**Supplied records:**
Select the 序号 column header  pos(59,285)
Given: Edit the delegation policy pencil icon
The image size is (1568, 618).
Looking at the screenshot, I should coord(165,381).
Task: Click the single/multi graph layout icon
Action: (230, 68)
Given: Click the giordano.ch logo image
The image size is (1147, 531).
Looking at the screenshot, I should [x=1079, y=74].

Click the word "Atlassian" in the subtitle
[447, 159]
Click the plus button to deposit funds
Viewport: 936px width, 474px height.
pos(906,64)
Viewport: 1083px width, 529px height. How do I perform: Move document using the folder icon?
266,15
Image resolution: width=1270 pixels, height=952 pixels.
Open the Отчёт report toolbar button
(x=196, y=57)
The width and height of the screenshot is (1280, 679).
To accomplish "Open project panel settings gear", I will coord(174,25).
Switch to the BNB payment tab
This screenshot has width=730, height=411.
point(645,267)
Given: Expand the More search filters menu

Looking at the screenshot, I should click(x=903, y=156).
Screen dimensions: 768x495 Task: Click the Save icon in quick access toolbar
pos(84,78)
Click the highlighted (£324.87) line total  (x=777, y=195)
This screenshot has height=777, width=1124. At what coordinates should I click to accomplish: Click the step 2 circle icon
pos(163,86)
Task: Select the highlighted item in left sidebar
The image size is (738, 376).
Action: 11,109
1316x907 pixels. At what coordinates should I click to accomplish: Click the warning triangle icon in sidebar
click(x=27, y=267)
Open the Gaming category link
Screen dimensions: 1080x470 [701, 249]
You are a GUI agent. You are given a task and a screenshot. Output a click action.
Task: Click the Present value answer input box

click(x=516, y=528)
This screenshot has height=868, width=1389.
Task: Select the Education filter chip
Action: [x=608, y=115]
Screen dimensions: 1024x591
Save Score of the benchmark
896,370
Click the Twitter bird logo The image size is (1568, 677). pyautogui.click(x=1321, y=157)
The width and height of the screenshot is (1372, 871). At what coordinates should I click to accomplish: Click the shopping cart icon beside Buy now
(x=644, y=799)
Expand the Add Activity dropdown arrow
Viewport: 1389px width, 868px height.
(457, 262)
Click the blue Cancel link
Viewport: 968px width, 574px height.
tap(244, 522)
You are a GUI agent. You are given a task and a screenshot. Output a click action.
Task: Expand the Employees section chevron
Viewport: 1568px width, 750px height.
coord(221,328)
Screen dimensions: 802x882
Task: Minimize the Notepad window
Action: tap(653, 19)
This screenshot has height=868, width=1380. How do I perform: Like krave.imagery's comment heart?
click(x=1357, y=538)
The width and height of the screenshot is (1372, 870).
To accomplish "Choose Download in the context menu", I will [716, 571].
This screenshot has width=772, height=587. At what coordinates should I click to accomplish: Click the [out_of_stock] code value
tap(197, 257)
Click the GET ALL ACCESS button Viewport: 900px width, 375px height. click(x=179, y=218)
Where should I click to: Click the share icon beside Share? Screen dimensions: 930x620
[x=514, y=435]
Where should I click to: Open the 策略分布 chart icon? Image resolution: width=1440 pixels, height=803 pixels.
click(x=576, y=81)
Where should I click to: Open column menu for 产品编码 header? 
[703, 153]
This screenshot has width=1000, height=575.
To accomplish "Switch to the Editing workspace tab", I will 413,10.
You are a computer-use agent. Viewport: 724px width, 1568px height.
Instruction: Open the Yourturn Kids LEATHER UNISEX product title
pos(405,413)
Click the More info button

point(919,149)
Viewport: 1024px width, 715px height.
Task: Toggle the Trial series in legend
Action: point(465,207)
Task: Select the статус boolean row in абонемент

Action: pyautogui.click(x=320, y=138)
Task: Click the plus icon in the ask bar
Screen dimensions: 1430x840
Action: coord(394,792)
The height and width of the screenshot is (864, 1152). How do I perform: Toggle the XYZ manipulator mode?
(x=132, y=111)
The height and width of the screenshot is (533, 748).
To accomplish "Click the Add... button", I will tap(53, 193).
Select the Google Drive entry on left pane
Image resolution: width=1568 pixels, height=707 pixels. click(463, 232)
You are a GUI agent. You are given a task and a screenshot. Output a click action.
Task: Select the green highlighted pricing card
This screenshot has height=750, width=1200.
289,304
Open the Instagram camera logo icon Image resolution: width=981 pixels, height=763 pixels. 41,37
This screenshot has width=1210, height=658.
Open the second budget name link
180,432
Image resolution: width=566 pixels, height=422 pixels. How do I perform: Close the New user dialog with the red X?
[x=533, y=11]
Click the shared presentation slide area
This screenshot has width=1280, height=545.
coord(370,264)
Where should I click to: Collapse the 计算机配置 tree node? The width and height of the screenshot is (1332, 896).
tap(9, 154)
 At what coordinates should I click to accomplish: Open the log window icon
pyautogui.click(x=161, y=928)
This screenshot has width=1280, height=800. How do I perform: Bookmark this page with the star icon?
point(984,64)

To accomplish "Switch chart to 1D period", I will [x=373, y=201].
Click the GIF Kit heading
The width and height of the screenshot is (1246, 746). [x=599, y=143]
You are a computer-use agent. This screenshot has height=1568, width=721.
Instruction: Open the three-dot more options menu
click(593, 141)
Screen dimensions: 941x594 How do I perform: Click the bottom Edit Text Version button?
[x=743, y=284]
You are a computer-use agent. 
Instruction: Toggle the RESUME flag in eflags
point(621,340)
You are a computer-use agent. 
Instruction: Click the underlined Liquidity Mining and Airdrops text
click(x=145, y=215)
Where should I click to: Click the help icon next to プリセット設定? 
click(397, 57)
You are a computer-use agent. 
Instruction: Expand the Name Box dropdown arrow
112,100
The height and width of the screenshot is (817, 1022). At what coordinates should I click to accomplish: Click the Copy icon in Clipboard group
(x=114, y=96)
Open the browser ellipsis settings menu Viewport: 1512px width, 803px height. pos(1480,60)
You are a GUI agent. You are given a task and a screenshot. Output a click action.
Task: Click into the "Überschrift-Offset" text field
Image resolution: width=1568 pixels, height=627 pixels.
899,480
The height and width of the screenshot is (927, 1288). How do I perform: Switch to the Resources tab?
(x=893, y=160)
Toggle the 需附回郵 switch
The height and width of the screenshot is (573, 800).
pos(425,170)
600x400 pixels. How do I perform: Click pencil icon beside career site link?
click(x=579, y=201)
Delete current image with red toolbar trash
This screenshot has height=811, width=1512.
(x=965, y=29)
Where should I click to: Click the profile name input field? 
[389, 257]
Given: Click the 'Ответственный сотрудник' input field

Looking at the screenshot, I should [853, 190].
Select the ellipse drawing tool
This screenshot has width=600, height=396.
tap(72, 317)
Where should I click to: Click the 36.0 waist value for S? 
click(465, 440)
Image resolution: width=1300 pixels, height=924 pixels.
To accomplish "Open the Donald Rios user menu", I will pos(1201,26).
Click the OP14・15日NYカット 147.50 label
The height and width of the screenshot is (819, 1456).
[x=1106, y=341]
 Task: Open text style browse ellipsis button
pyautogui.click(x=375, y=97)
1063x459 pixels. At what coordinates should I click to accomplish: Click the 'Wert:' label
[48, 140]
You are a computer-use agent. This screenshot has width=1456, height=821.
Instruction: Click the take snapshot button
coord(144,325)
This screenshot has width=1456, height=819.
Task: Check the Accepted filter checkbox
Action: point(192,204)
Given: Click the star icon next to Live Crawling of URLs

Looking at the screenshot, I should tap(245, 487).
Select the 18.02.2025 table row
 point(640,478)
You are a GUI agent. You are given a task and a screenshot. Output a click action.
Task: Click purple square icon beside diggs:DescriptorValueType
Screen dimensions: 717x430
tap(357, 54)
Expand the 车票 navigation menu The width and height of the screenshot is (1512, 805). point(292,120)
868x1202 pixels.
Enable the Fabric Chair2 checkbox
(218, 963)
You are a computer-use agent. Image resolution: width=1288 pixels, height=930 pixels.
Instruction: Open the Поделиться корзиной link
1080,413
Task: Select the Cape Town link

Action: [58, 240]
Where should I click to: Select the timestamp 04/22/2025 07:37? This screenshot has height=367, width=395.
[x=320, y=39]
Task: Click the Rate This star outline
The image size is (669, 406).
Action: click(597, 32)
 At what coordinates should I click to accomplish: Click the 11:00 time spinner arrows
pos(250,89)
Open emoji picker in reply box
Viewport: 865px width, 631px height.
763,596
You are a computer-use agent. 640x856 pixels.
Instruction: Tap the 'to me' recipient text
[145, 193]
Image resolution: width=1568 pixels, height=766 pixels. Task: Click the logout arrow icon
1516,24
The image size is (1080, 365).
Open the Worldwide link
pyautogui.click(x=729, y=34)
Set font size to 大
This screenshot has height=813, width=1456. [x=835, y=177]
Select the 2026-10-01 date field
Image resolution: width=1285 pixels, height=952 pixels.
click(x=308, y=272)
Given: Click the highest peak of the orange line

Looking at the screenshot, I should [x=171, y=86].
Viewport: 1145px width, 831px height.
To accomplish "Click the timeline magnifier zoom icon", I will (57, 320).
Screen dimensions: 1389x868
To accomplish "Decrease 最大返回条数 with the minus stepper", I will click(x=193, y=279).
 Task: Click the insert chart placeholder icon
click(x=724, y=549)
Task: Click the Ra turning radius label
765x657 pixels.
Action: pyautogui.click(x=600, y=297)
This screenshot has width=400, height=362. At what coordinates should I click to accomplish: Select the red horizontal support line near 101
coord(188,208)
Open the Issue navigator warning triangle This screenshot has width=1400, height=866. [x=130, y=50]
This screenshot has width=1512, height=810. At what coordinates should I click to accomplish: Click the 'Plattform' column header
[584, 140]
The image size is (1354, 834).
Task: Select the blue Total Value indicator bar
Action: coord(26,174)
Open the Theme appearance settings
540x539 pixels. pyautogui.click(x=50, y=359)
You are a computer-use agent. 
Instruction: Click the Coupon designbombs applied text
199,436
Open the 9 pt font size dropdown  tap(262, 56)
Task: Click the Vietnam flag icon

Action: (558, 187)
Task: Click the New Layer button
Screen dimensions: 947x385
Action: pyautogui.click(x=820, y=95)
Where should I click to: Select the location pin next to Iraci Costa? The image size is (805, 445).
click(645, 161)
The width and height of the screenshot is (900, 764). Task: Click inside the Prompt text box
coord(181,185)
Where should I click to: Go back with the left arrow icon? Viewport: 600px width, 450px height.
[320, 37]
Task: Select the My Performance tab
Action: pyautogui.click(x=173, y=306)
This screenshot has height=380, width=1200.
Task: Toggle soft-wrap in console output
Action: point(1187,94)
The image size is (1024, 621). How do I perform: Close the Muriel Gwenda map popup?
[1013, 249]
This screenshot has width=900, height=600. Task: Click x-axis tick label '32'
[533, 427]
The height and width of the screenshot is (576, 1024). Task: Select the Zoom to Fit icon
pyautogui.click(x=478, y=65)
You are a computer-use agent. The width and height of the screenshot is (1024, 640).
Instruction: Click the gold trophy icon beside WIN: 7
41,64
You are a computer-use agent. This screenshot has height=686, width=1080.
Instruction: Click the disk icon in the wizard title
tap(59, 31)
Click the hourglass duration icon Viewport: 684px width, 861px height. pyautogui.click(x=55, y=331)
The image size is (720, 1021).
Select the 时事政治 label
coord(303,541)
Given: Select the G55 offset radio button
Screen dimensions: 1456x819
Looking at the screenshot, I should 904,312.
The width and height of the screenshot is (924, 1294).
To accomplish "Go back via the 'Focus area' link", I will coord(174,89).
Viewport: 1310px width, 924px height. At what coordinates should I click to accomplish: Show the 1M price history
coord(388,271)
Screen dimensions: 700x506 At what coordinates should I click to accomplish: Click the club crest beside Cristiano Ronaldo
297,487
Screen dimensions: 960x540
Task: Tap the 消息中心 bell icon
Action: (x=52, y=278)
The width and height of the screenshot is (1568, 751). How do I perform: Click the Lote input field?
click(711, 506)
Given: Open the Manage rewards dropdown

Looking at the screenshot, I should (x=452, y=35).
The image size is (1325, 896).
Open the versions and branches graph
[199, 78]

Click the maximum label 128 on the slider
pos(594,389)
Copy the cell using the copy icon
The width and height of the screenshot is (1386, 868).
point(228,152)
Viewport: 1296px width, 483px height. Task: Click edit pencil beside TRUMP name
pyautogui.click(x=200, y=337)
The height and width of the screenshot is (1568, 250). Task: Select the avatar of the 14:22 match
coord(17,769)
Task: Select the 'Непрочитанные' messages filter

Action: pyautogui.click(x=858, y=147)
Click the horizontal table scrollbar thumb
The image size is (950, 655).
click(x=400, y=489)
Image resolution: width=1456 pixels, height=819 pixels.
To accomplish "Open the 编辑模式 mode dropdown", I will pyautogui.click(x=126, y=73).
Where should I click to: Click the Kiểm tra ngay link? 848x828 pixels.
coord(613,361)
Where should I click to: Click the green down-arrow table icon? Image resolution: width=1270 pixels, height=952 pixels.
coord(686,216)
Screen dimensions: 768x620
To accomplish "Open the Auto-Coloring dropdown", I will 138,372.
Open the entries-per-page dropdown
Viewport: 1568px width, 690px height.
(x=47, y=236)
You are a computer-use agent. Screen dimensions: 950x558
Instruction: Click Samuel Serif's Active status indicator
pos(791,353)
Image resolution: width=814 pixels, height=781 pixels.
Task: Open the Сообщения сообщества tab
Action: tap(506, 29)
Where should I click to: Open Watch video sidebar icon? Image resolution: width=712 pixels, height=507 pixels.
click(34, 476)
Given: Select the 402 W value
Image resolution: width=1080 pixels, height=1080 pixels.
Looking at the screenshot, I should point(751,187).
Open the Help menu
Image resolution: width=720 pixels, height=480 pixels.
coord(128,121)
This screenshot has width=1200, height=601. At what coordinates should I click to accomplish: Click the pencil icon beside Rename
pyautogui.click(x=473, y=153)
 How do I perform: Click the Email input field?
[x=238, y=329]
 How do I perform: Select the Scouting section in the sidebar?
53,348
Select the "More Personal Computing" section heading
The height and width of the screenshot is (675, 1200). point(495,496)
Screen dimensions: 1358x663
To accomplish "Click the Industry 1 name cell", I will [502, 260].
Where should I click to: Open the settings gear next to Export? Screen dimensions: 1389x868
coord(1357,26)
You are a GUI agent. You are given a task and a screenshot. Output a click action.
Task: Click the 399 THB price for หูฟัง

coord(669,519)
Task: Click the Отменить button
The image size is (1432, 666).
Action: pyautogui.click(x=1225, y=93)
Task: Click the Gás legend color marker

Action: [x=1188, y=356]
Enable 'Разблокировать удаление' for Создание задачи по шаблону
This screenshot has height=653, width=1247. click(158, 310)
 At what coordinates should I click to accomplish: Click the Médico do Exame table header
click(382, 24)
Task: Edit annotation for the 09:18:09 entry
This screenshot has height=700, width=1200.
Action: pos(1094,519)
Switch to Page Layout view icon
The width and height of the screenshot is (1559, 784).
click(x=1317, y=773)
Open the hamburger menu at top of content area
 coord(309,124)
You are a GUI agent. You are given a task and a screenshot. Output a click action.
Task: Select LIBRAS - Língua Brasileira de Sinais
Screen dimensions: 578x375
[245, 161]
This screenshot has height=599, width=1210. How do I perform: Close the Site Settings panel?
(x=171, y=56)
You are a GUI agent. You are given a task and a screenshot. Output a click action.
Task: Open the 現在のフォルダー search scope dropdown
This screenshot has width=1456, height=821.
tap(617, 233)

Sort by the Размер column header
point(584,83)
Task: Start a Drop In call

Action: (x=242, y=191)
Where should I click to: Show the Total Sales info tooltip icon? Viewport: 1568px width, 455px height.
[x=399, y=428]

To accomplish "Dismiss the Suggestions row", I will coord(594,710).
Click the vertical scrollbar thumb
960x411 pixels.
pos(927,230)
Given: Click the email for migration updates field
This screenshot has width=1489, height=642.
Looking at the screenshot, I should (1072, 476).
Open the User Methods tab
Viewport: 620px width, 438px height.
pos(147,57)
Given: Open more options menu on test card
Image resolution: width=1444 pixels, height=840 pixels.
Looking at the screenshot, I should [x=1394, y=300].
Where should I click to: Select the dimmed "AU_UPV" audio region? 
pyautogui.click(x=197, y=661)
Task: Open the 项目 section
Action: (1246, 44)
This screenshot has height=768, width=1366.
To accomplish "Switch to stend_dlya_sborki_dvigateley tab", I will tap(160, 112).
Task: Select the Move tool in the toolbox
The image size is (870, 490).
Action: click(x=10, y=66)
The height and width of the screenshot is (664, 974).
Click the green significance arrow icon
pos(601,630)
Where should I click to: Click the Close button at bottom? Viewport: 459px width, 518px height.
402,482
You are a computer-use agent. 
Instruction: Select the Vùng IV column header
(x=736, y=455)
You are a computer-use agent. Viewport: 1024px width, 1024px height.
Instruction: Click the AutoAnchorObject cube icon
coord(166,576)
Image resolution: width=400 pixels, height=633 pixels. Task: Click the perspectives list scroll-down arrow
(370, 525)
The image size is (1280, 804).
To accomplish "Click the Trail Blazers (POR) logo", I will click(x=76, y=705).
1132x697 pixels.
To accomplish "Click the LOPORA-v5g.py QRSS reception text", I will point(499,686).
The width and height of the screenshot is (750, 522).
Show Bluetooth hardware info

**What to work on:**
Locate each line of the listing that contains the string "Expand", with capitalization matching, and copy those lines out.

**Complete response:**
Given: Expand the More search filters menu
Expand the Add Activity dropdown arrow
Task: Expand the Employees section chevron
Instruction: Expand the Name Box dropdown arrow
Expand the 车票 navigation menu The width and height of the screenshot is (1512, 805). point(292,120)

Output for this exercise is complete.